### Given entries ###

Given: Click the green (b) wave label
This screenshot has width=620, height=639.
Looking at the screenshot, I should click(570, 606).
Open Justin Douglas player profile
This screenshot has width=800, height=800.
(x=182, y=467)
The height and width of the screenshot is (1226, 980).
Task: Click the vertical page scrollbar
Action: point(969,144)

###

### Given problem
Turn all of the rows above into a numbered list, leaving out any blank lines.

### The result
1. Given: Click the green (b) wave label
2. This screenshot has width=620, height=639.
3. Looking at the screenshot, I should click(570, 606).
4. Open Justin Douglas player profile
5. This screenshot has width=800, height=800.
6. (x=182, y=467)
7. The height and width of the screenshot is (1226, 980).
8. Task: Click the vertical page scrollbar
9. Action: point(969,144)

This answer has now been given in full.